The Development of Barbiturates

In 1864 a German chemist Adolph von Baeyer synthesized the fist barbiturate, barbituric acid.  This itself had no therapeutic properties but its discovery led to the derivation of many other compounds that were therapeutically significant.

The first active barbiturate was synthesized in 1903 by Fischer and von Mering.  This was achieved by substituting two ethyl groups for the two hydrogen atoms attached to the carbon.  When taken by humans this barbiturate was found to induce sleep.  The problem, however, was that it was very slow to take effect and also very slow to wear off so people who took it may have ended up sleeping for a couple of days!

Further research discovered that the lack of therapeutic properties in barbituric acid and the slow acting effect of other barbiturates was due to the slow transfer of the chemicals between the intestines and the blood. The intestine walls are made of fatty molecules so for the transfer to occur faster it was necessary to develop barbiturates containing larger hydrocarbon groups which would resemble these fatty compounds.

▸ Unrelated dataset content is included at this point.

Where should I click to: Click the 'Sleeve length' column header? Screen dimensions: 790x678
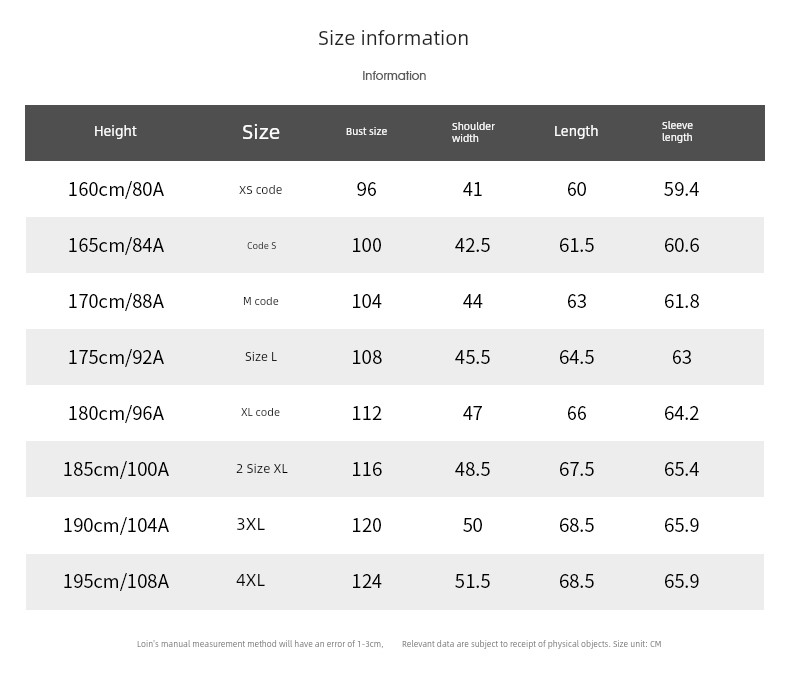(677, 132)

The length of the chain and the position it was substituted in varied the properties of the barbiturates.  Substitution at the five position resulted in longer acting barbiturates with the shorter chains being active for longer.  This substitution is also responsible for controlling hypnotic activity.  If sulphur was substituted instead of oxygen at position two, the onset of activity would be more rapid and the duration of the activity would be shorter.